Title: Two new machine learning approaches for text classification
Abstract: Text document classification is one of the most well studied applications of machine learning. Yet this technology is still limited by practical difficulties and invalid underlying assumptions.
First, many people who want text classifiers do not have the time or resources to annotate a dataset. They often employ a heuristic alternative: they create word lists for each label class, and then perform prediction by selecting the class whose list matches the largest number of words in the text. This heuristic is theoretically unjustified, and mistakenly assigns the same importance to every word in the list. I show that list-based classification can be viewed as a (very!) special case of Naive Bayes. Based on this analysis, it is possible to estimate weights for each word without supervision, using the method-of-moments.
Second, machine learning approaches to text classification nearly always begin with an IID assumption. Yet words can mean different things to different people, raising the possibility for misunderstandings even in human-human conversation. One potential solution is to relax the IID assumption by personalizing text classifiers to the author. An apparent roadblock is the challenge of obtaining labeled data for each author. I will present a method that sidesteps this requirement by relying on the sociological theory of homophily, which states that people who are socially connected tend to share personal traits. This idea can be formalized by estimating node embeddings for each individual in a social network, and then using these embeddings to drive a social attentional mechanism in a neural ensemble classifier. The resulting system obtains significant improvements on sentiment analysis in Twitter. This project is joint work with Yi Yang.
Bio: Jacob Eisenstein is an Assistant Professor in the School of Interactive Computing at Georgia Tech. He works on statistical natural language processing, focusing on computational sociolinguistics, social media analysis, discourse, and machine learning.
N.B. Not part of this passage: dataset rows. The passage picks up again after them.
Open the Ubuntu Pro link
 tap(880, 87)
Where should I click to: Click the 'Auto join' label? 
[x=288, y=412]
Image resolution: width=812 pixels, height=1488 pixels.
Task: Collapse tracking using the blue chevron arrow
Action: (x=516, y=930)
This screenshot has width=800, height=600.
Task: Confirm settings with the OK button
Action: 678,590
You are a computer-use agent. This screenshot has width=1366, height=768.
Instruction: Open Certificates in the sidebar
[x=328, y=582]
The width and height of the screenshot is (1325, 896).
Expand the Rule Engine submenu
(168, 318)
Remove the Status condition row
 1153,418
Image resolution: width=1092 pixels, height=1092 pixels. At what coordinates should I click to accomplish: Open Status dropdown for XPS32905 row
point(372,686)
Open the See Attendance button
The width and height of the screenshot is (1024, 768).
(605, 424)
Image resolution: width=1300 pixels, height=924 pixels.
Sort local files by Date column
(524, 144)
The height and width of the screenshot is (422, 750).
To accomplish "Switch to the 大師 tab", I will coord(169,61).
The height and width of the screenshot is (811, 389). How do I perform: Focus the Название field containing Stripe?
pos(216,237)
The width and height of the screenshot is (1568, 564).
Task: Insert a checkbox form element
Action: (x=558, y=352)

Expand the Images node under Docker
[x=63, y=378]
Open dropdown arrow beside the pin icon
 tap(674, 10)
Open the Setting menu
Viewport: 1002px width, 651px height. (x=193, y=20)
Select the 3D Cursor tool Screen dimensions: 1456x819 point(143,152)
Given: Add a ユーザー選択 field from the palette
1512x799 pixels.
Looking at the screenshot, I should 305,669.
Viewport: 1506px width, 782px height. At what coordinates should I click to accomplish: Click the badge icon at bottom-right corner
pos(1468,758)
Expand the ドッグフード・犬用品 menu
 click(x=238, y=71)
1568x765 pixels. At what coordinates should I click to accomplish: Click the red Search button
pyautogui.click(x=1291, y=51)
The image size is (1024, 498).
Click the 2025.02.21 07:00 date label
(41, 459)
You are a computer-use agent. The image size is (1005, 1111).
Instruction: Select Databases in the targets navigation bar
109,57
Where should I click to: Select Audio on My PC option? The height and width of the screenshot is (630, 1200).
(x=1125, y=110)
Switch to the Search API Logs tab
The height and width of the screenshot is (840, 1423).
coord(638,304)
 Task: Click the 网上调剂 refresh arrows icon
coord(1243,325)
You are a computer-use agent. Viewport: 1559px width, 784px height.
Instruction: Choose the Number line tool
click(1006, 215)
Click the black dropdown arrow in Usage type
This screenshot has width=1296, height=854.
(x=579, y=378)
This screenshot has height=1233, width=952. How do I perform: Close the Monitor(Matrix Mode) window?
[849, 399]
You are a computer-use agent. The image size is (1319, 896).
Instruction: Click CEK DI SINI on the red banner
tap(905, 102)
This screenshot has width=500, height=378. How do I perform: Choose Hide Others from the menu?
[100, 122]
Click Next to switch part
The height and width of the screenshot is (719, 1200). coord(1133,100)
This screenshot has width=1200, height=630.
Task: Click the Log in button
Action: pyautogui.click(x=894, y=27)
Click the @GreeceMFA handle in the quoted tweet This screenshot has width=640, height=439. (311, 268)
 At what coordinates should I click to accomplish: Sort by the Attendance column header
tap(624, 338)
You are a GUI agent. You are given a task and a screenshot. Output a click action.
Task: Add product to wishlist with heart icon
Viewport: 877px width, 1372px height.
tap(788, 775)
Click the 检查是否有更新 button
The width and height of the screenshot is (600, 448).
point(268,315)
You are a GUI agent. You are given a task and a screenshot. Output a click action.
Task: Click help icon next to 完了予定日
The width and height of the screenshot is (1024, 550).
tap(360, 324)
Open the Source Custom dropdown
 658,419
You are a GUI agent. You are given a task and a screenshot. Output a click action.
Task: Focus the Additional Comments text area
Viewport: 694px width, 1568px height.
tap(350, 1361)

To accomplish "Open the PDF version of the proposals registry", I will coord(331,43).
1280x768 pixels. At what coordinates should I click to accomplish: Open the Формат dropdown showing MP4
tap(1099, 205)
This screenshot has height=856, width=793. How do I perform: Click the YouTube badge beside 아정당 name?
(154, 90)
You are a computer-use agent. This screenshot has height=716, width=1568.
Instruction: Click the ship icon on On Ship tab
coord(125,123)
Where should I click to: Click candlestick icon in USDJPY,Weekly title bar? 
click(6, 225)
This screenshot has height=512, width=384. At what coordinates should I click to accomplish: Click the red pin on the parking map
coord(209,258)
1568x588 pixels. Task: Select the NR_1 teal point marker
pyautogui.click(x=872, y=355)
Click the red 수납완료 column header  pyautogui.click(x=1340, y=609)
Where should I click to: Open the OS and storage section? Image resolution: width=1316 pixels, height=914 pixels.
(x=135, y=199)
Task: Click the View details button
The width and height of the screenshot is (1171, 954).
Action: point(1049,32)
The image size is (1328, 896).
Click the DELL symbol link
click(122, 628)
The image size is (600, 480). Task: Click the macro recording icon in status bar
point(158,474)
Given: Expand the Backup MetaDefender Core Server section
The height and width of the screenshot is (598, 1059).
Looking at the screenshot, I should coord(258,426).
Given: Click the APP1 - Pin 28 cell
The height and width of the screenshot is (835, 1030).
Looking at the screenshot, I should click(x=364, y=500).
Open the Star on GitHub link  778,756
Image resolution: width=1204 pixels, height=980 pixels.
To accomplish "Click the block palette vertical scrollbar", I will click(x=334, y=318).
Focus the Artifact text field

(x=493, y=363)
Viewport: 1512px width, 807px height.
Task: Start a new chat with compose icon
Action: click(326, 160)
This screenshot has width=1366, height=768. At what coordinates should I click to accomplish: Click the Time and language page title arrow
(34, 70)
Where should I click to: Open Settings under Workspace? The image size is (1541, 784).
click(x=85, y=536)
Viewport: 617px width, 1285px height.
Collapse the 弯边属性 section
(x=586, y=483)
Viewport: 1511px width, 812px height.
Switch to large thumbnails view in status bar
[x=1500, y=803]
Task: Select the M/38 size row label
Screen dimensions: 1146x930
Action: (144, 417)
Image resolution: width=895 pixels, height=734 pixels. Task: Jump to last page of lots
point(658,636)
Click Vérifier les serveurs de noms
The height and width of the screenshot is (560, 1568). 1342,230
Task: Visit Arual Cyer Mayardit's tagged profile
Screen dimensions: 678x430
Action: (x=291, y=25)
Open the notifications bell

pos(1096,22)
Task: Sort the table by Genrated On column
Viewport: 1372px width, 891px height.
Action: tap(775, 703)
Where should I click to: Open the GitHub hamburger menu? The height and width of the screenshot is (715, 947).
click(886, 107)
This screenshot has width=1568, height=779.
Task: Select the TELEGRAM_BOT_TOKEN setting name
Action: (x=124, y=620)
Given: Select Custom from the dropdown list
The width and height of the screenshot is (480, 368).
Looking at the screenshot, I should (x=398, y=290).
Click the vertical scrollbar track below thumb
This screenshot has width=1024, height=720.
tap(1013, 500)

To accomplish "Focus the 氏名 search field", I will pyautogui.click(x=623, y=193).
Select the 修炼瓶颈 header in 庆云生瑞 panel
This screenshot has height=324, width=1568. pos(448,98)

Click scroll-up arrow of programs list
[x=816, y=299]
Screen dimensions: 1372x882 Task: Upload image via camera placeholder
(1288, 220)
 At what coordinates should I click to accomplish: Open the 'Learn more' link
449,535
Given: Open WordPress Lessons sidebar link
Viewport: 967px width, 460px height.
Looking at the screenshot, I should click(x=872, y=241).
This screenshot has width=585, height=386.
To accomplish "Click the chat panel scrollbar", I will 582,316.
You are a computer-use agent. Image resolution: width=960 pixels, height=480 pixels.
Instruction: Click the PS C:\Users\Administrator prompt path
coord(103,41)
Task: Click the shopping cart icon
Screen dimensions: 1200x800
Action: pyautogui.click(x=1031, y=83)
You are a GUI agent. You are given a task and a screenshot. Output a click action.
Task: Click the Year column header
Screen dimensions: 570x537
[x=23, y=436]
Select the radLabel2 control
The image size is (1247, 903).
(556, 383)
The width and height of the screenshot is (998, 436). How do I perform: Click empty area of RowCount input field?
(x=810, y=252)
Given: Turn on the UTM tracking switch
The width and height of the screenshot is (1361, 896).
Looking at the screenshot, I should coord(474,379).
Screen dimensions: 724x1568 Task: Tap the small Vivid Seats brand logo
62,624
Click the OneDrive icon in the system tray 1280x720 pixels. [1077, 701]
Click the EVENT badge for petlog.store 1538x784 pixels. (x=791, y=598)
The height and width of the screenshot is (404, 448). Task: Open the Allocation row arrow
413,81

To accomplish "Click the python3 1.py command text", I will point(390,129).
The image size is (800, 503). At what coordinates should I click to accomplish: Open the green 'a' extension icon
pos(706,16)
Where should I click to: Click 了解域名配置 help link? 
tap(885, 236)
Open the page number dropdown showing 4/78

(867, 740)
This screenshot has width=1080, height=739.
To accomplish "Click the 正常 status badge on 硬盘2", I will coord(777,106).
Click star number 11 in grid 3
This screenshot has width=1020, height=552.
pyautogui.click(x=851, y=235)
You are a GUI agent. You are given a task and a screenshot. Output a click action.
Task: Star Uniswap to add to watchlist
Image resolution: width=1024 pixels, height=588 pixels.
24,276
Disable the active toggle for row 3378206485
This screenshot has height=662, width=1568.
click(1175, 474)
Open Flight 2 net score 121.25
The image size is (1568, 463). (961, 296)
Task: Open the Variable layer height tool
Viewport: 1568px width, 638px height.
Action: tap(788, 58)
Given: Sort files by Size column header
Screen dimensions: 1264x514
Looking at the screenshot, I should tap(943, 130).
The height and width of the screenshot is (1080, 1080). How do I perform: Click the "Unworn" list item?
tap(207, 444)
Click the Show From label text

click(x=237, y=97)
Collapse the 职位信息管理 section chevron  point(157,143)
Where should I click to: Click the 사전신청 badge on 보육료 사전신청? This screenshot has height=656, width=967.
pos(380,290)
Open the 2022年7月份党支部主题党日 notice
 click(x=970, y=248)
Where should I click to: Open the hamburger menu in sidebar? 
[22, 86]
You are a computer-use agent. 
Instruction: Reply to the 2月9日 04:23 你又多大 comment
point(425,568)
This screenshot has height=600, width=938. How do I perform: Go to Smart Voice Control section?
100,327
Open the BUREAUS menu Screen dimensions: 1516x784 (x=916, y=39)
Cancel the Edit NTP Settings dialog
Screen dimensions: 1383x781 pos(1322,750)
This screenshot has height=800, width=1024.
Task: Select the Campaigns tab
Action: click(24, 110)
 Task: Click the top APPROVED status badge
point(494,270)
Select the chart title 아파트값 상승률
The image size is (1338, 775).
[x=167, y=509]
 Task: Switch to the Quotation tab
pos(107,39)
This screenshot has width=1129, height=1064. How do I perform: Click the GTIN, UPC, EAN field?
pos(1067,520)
He is a recipient of the NSF CAREER Award, a member of the Air Force Office of Scientific Research (AFOSR) Young Investigator Program, and was a SICSA Distinguished Visiting Fellow at the University of Edinburgh. His work has also been supported by the National Institutes for Health, the National Endowment for the Humanities, and Google. Jacob was a Postdoctoral researcher at Carnegie Mellon and the University of Illinois. He completed his Ph.D. at MIT in 2008, winning the George M. Sprowls dissertation award. Jacob's research has been featured in the New York Times, National Public Radio, and the BBC. Thanks to his brief appearance in If These Knishes Could Talk, Jacob has a Bacon number of 2.